# [Work required]
Could you give the records below again, with each "pixels" replaced by "px" and every other part left as it is?

═════ Exercise data

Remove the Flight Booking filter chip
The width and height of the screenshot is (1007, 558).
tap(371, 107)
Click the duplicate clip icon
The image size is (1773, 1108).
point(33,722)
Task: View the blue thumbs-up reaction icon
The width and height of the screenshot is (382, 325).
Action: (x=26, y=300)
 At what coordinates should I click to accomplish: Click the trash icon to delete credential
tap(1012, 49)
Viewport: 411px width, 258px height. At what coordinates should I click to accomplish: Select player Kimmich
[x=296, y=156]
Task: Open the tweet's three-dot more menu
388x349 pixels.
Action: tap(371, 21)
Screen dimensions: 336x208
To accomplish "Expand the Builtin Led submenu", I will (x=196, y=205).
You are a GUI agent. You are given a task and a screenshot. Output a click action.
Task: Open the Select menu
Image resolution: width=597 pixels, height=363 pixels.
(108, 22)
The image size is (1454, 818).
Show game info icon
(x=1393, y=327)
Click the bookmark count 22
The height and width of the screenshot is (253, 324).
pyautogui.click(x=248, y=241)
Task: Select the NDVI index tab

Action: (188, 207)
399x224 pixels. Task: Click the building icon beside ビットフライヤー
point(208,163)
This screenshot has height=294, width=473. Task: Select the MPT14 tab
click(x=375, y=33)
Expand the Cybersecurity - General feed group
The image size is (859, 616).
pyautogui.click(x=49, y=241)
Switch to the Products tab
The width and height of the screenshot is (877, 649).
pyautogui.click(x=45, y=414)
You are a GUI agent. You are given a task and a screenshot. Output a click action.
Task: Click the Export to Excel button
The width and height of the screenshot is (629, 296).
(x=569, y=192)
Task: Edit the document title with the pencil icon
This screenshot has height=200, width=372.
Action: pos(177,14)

══════════

# [Result]
Remove the Flight Booking filter chip
The width and height of the screenshot is (1007, 558).
tap(371, 107)
Click the duplicate clip icon
The image size is (1773, 1108).
point(33,722)
Task: View the blue thumbs-up reaction icon
The width and height of the screenshot is (382, 325).
Action: (x=26, y=300)
 At what coordinates should I click to accomplish: Click the trash icon to delete credential
tap(1012, 49)
Viewport: 411px width, 258px height. At what coordinates should I click to accomplish: Select player Kimmich
[x=296, y=156]
Task: Open the tweet's three-dot more menu
388x349 px.
Action: tap(371, 21)
Screen dimensions: 336x208
To accomplish "Expand the Builtin Led submenu", I will (x=196, y=205).
You are a GUI agent. You are given a task and a screenshot. Output a click action.
Task: Open the Select menu
Image resolution: width=597 px, height=363 px.
(108, 22)
The image size is (1454, 818).
Show game info icon
(x=1393, y=327)
Click the bookmark count 22
The height and width of the screenshot is (253, 324).
pyautogui.click(x=248, y=241)
Task: Select the NDVI index tab

Action: (188, 207)
399x224 px. Task: Click the building icon beside ビットフライヤー
point(208,163)
This screenshot has height=294, width=473. Task: Select the MPT14 tab
click(x=375, y=33)
Expand the Cybersecurity - General feed group
The image size is (859, 616).
pyautogui.click(x=49, y=241)
Switch to the Products tab
The width and height of the screenshot is (877, 649).
pyautogui.click(x=45, y=414)
You are a GUI agent. You are given a task and a screenshot. Output a click action.
Task: Click the Export to Excel button
The width and height of the screenshot is (629, 296).
(x=569, y=192)
Task: Edit the document title with the pencil icon
This screenshot has height=200, width=372.
Action: pos(177,14)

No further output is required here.